Die dritte Studie von Kölbel und Heeb untersucht mittels eines Feldexperiments, ob das Engagement eines Indexanbieters die Klimaziele von Unternehmen beeinflusst. Hierfür wurde mit einem Indexanbieter zusammengearbeitet, der Indizes berechnet und zur Verfügung stellt, welche die Mindeststandards für die EU-Referenzwerte für den klimabedingten Wandel und für Paris-abgestimmte EU-Referenzwerte erfüllen. Dafür wurden an 300 zufällig ausgewählte Firmen von insgesamt 1227 Unternehmen Briefe verschickt, in denen diese vom Indexanbieter aufgefordert wurden, sich wissenschaftlich fundierte Klimaziele zu setzen, um weiter im Index verbleiben zu können. Dann wurde ausgewertet, wie viele Firmen der Aufforderung Folge geleistet haben.
Vergleich der Ergebnisse
Die Studien beleuchten das Thema aus verschiedenen Perspektiven und mit unterschiedlichen Methoden, kommen jedoch zu ähnlichen Kernaussagen.
Bingler und Co. schließen, dass Unternehmen, die in ihren Berichten eher unverbindliche Aktivitäten darstellen, auch häufig weniger für Klima und Umwelt tun. Sie sind auch öfters das Ziel von NGOs und Medien. Unverbindliche Initiativen deuten also eher in Richtung „mehr Schein als Sein“.
Levasseur und Mazza finden heraus, dass Aktionärsanträge mit konkreten Vorschlägen oft eine verbesserte nicht-finanzielle Performance, also Umwelt- und Sozialleistung von Firmen, nach sich ziehen, dies aber auch negativen Einfluss auf den Gewinn haben kann.
Heeb und Kölbel zeigen mit ihrem Experiment, dass ein Anbieter von Klimaindizes, welcher Unternehmen direkt zum Handeln auffordert, diese dazu ermuntert, sich häufiger und ehrgeizigere Klimaziele zu setzen.
Insgesamt deuten die Studien darauf hin, dass Unternehmensdialoge und Stimmrechtsabgabe Unternehmen durchaus zu mehr Nachhaltigkeit ermutigen können.
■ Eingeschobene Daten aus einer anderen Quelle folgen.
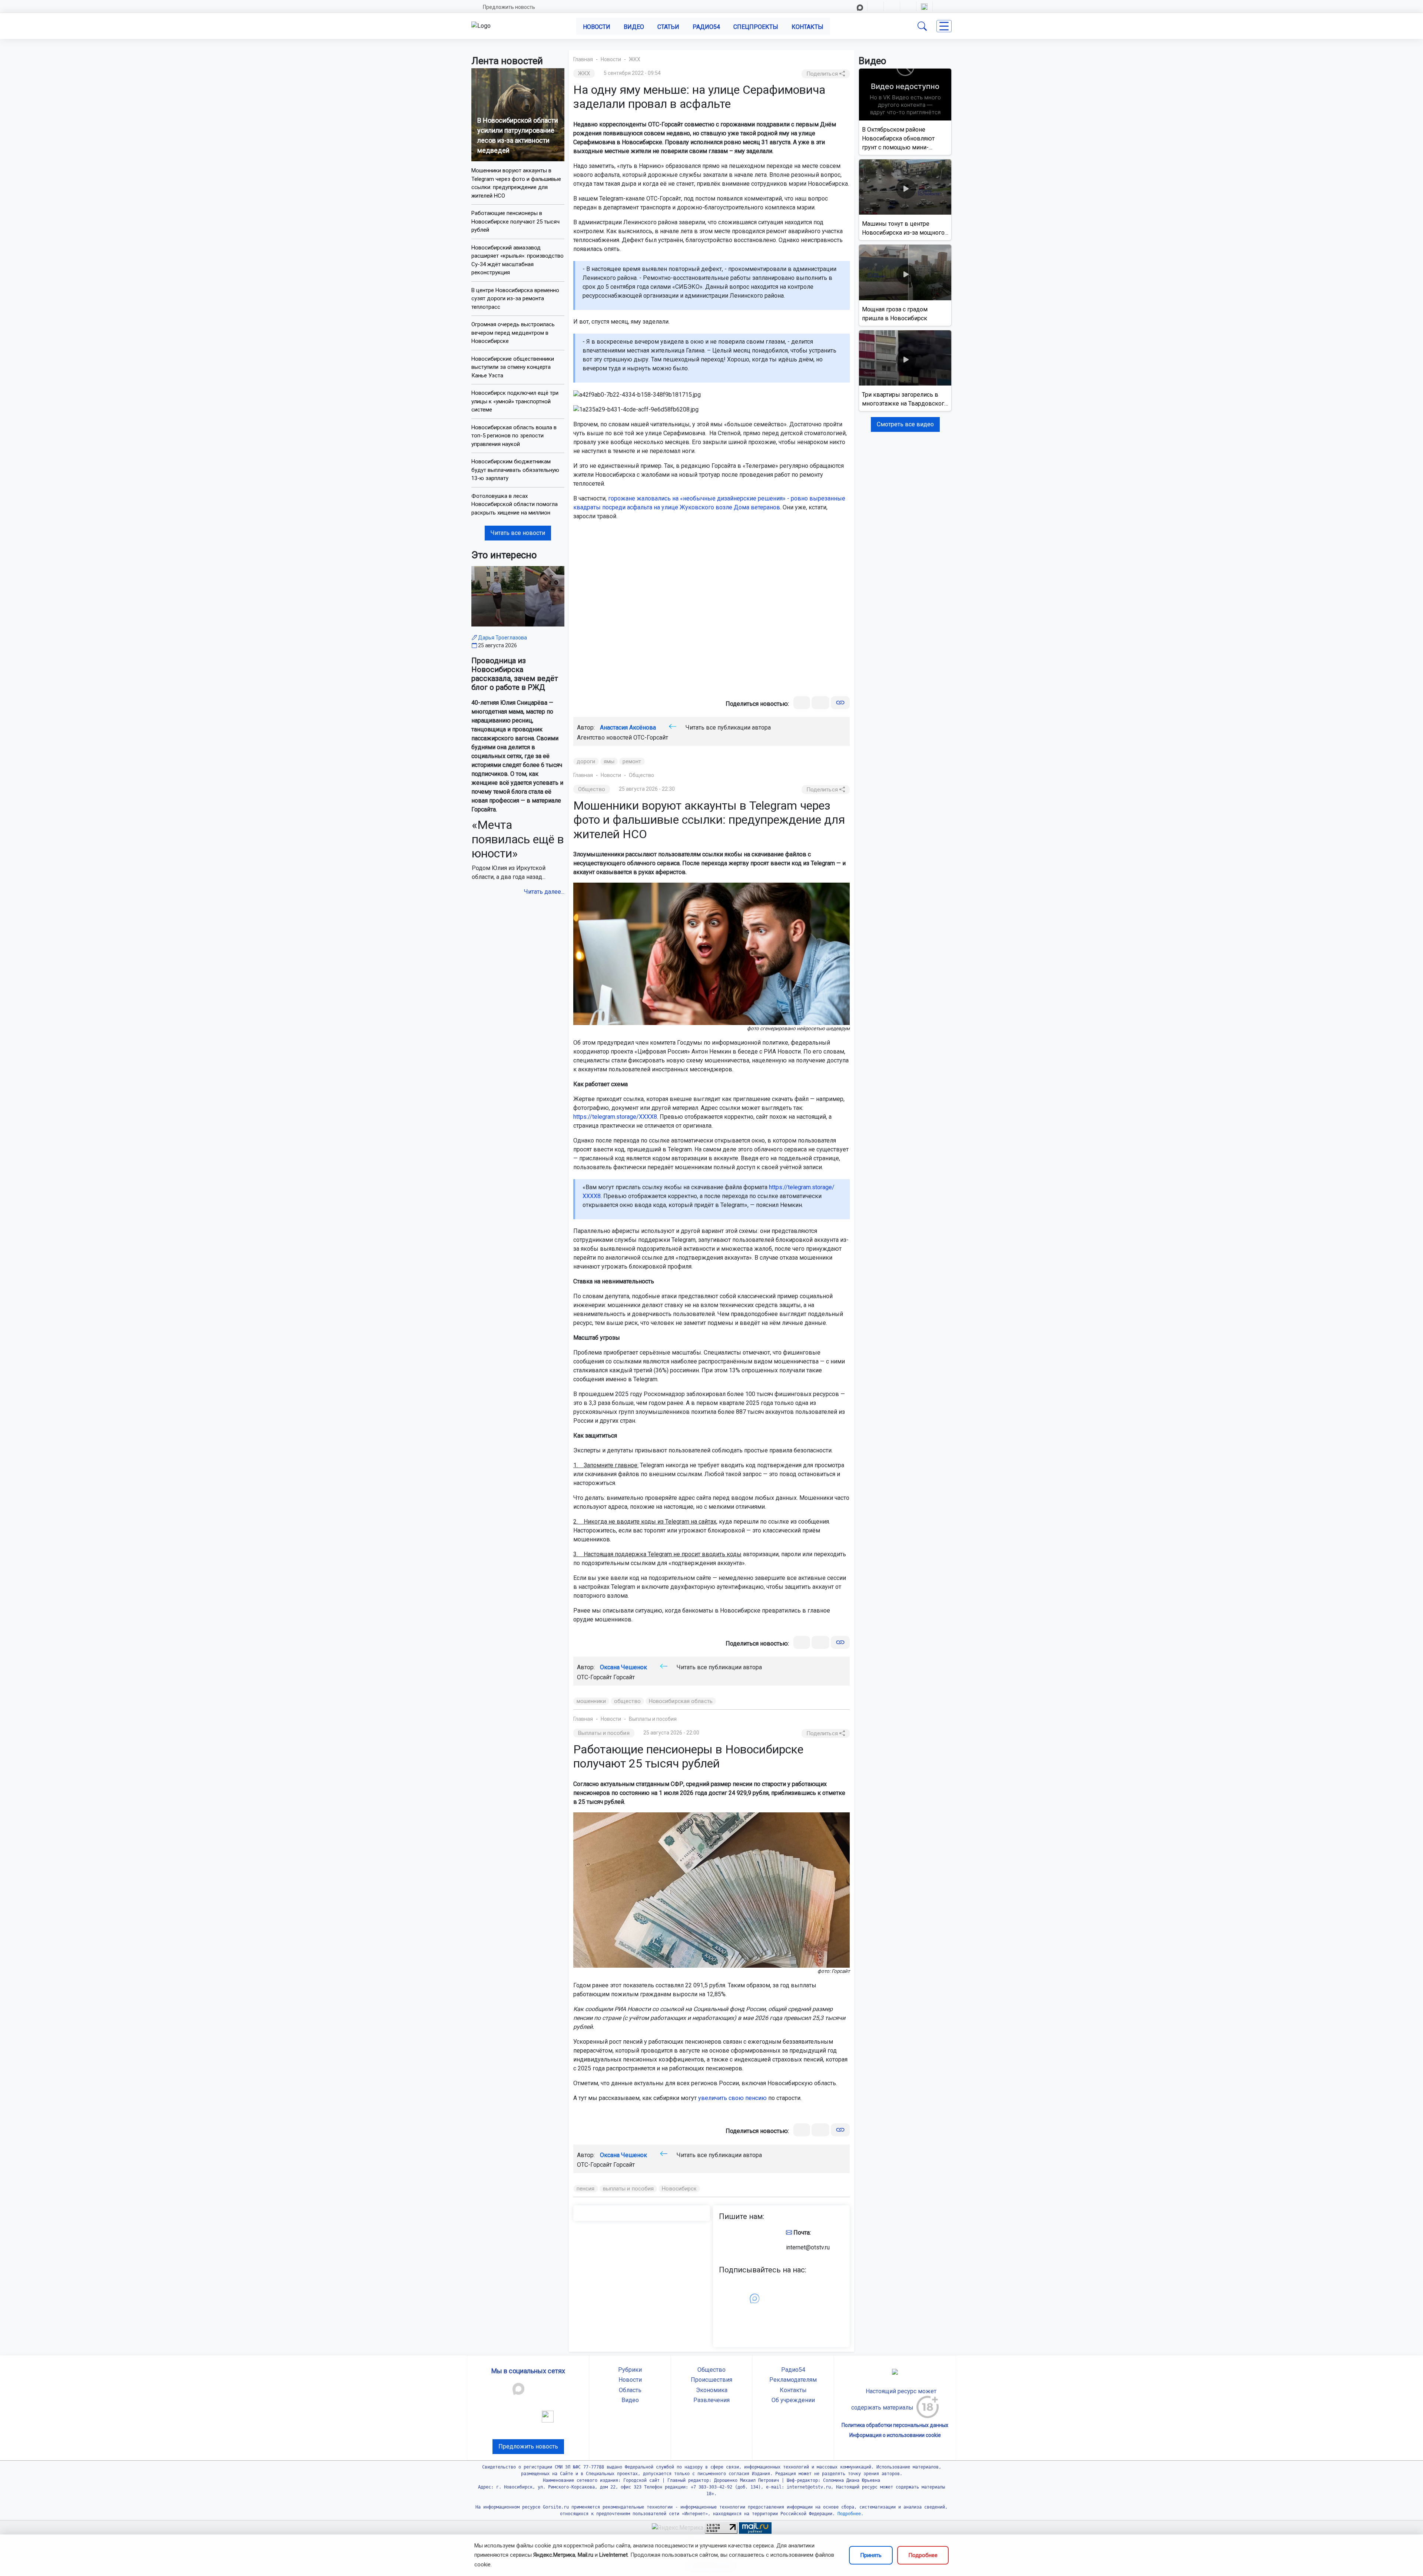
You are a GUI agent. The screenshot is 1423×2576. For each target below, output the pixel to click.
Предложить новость (509, 7)
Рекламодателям (793, 2379)
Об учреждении (793, 2400)
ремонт (632, 761)
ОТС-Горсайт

Diese Aktivitäten müssen aber konkret sein und Druck ausüben. Nur schöne Worte reichen nicht.
Schlussfolgerungen und offene Fragen
Was bedeuten die Ergebnisse nun? Engagement muss strategisch geplant und konsequent durchgezogen werden. Vage Appelle bringen wenig. Stattdessen müssen klare Forderungen gestellt und deren Umsetzung genau verfolgt werden. Die Zusammenarbeit mit anderen Investor:innen erhöht dabei den Druck.
Und für die Unternehmen? Sie sollten die Signale ernst nehmen. Statt Nachhaltigkeitsberichte mit Phrasen zu füllen, sollten sie ihre Ziele und Erfolge ehrlich und genau beschreiben. Firmen, die glaubwürdig vorangehen, können punkten. Sie verbessern ihr Image und vermeiden Ärger.
Doch noch sind nicht alle Fragen geklärt. Wie lange halten die Effekte an – machen die Firmen langfristig mehr für Klima und Umwelt? Gelten die Ergebnisse auch für kleinere Firmen und andere Länder? Welche Taktiken der Investor:innen sind am wirksamsten?
Hier ist weitere Forschungsarbeit nötig. Fachleute müssen die Zusammenhänge weiter untersuchen und die besten Vorgehensweisen herausfinden. Die Studien zeigen aber schon jetzt: Investor:innen können eine wichtige Rolle spielen, um die Wirtschaft umweltfreundlicher und sozialer zu machen. Packen wir es gemeinsam an!